What is being asked:
Repeat the listing below in full, exactly as it stands.

Entries shown:

###

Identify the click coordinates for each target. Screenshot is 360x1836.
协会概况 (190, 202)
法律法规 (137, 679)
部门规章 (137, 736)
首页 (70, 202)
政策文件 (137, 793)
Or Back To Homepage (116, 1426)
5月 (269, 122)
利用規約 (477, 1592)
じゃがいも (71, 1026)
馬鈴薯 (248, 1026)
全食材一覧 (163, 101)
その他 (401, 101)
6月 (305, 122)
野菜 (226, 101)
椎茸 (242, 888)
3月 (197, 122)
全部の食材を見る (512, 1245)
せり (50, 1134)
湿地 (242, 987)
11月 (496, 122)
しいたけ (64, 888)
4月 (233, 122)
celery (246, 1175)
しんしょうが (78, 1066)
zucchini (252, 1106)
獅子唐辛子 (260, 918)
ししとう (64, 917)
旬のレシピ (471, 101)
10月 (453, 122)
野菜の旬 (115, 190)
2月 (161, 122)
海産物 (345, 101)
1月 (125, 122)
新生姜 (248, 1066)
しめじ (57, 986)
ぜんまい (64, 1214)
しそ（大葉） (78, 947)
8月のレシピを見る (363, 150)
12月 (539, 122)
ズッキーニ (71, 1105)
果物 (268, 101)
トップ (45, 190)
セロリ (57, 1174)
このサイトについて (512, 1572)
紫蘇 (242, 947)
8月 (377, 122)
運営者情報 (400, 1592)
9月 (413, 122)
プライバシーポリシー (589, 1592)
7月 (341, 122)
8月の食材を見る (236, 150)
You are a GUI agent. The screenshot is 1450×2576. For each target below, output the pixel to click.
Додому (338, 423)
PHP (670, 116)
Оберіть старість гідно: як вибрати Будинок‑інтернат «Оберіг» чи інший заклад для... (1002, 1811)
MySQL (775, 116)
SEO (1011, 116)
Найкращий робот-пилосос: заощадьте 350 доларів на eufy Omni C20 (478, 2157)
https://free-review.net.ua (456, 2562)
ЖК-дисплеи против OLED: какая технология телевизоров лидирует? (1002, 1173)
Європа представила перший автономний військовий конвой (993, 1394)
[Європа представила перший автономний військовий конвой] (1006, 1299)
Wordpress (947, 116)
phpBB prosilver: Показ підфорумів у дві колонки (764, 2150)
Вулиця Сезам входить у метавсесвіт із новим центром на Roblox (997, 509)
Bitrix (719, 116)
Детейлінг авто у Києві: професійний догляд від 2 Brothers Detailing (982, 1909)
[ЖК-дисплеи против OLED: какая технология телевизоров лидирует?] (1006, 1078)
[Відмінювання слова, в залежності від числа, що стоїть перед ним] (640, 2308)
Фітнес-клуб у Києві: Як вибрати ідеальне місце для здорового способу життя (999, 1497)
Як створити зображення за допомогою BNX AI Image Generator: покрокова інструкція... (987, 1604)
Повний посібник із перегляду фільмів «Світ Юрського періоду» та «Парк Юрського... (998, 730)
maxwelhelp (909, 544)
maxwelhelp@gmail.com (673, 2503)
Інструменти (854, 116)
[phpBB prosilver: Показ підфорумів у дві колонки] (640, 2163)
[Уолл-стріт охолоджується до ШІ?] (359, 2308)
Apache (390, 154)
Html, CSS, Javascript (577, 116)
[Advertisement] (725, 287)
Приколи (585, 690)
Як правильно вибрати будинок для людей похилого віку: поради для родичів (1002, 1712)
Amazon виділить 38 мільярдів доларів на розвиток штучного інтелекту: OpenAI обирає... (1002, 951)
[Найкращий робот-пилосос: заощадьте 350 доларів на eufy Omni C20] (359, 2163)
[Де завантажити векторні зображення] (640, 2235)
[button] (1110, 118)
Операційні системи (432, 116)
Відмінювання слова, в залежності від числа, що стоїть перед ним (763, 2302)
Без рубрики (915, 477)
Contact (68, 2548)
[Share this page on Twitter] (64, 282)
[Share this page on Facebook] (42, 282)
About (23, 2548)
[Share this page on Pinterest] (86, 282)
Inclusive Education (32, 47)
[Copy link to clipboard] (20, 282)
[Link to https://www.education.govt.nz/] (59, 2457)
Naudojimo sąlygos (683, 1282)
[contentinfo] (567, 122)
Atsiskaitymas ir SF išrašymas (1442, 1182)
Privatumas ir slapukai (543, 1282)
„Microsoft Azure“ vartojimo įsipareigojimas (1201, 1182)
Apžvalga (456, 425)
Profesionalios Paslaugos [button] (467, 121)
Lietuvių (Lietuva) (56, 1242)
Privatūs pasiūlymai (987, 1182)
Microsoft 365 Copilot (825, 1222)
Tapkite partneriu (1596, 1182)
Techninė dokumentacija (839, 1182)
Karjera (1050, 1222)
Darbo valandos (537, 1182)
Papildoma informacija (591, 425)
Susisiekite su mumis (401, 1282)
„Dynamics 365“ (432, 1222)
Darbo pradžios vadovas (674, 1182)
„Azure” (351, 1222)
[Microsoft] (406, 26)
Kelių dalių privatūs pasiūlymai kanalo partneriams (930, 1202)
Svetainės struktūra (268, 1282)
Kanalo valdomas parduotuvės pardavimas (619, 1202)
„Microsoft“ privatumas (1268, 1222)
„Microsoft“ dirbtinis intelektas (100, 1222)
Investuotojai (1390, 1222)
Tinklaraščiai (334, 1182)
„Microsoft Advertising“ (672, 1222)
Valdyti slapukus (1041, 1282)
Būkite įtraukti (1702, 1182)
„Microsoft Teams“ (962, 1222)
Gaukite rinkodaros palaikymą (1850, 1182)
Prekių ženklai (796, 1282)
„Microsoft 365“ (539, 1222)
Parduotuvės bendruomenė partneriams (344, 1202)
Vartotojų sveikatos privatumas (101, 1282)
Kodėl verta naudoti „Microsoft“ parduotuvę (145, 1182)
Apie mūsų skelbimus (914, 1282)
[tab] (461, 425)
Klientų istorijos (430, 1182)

###

Finished task:
Identify the click coordinates for each target. Screenshot is 360x1836.
协会概况 (190, 202)
法律法规 (137, 679)
部门规章 (137, 736)
首页 (70, 202)
政策文件 (137, 793)
Or Back To Homepage (116, 1426)
5月 (269, 122)
利用規約 (477, 1592)
じゃがいも (71, 1026)
馬鈴薯 (248, 1026)
全食材一覧 (163, 101)
その他 (401, 101)
6月 (305, 122)
野菜 (226, 101)
椎茸 (242, 888)
3月 (197, 122)
全部の食材を見る (512, 1245)
せり (50, 1134)
湿地 (242, 987)
11月 (496, 122)
しいたけ (64, 888)
4月 (233, 122)
celery (246, 1175)
しんしょうが (78, 1066)
zucchini (252, 1106)
獅子唐辛子 (260, 918)
ししとう (64, 917)
旬のレシピ (471, 101)
10月 (453, 122)
野菜の旬 (115, 190)
2月 (161, 122)
海産物 (345, 101)
1月 (125, 122)
新生姜 (248, 1066)
しめじ (57, 986)
ぜんまい (64, 1214)
しそ（大葉） (78, 947)
8月のレシピを見る (363, 150)
12月 (539, 122)
ズッキーニ (71, 1105)
果物 (268, 101)
トップ (45, 190)
セロリ (57, 1174)
このサイトについて (512, 1572)
紫蘇 (242, 947)
8月 (377, 122)
運営者情報 (400, 1592)
9月 (413, 122)
プライバシーポリシー (589, 1592)
7月 (341, 122)
8月の食材を見る (236, 150)
You are a GUI agent. The screenshot is 1450×2576. For each target below, output the pixel to click.
Додому (338, 423)
PHP (670, 116)
Оберіть старість гідно: як вибрати Будинок‑інтернат «Оберіг» чи інший заклад для... (1002, 1811)
MySQL (775, 116)
SEO (1011, 116)
Найкращий робот-пилосос: заощадьте 350 доларів на eufy Omni C20 (478, 2157)
https://free-review.net.ua (456, 2562)
ЖК-дисплеи против OLED: какая технология телевизоров лидирует? (1002, 1173)
Європа представила перший автономний військовий конвой (993, 1394)
[Європа представила перший автономний військовий конвой] (1006, 1299)
Wordpress (947, 116)
phpBB prosilver: Показ підфорумів у дві колонки (764, 2150)
Вулиця Сезам входить у метавсесвіт із новим центром на Roblox (997, 509)
Bitrix (719, 116)
Детейлінг авто у Києві: професійний догляд від 2 Brothers Detailing (982, 1909)
[ЖК-дисплеи против OLED: какая технология телевизоров лидирует?] (1006, 1078)
[Відмінювання слова, в залежності від числа, що стоїть перед ним] (640, 2308)
Фітнес-клуб у Києві: Як вибрати ідеальне місце для здорового способу життя (999, 1497)
Як створити зображення за допомогою BNX AI Image Generator: покрокова інструкція... (987, 1604)
Повний посібник із перегляду фільмів «Світ Юрського періоду» та «Парк Юрського... (998, 730)
maxwelhelp (909, 544)
maxwelhelp@gmail.com (673, 2503)
Інструменти (854, 116)
[phpBB prosilver: Показ підфорумів у дві колонки] (640, 2163)
[Уолл-стріт охолоджується до ШІ?] (359, 2308)
Apache (390, 154)
Html, CSS, Javascript (577, 116)
[Advertisement] (725, 287)
Приколи (585, 690)
Як правильно вибрати будинок для людей похилого віку: поради для родичів (1002, 1712)
Amazon виділить 38 мільярдів доларів на розвиток штучного інтелекту: OpenAI обирає... (1002, 951)
[Найкращий робот-пилосос: заощадьте 350 доларів на eufy Omni C20] (359, 2163)
[Де завантажити векторні зображення] (640, 2235)
[button] (1110, 118)
Операційні системи (432, 116)
Відмінювання слова, в залежності від числа, що стоїть перед ним (763, 2302)
Без рубрики (915, 477)
Contact (68, 2548)
[Share this page on Twitter] (64, 282)
[Share this page on Facebook] (42, 282)
About (23, 2548)
[Share this page on Pinterest] (86, 282)
Inclusive Education (32, 47)
[Copy link to clipboard] (20, 282)
[Link to https://www.education.govt.nz/] (59, 2457)
Naudojimo sąlygos (683, 1282)
[contentinfo] (567, 122)
Atsiskaitymas ir SF išrašymas (1442, 1182)
Privatumas ir slapukai (543, 1282)
„Microsoft Azure“ vartojimo įsipareigojimas (1201, 1182)
Apžvalga (456, 425)
Profesionalios Paslaugos [button] (467, 121)
Lietuvių (Lietuva) (56, 1242)
Privatūs pasiūlymai (987, 1182)
Microsoft 365 Copilot (825, 1222)
Tapkite partneriu (1596, 1182)
Techninė dokumentacija (839, 1182)
Karjera (1050, 1222)
Darbo valandos (537, 1182)
Papildoma informacija (591, 425)
Susisiekite su mumis (401, 1282)
„Dynamics 365“ (432, 1222)
Darbo pradžios vadovas (674, 1182)
„Azure” (351, 1222)
[Microsoft] (406, 26)
Kelių dalių privatūs pasiūlymai kanalo partneriams (930, 1202)
Svetainės struktūra (268, 1282)
Kanalo valdomas parduotuvės pardavimas (619, 1202)
„Microsoft“ privatumas (1268, 1222)
„Microsoft“ dirbtinis intelektas (100, 1222)
Investuotojai (1390, 1222)
Tinklaraščiai (334, 1182)
„Microsoft Advertising“ (672, 1222)
Valdyti slapukus (1041, 1282)
Būkite įtraukti (1702, 1182)
„Microsoft Teams“ (962, 1222)
Gaukite rinkodaros palaikymą (1850, 1182)
Prekių ženklai (796, 1282)
„Microsoft 365“ (539, 1222)
Parduotuvės bendruomenė partneriams (344, 1202)
Vartotojų sveikatos privatumas (101, 1282)
Kodėl verta naudoti „Microsoft“ parduotuvę (145, 1182)
Apie mūsų skelbimus (914, 1282)
[tab] (461, 425)
Klientų istorijos (430, 1182)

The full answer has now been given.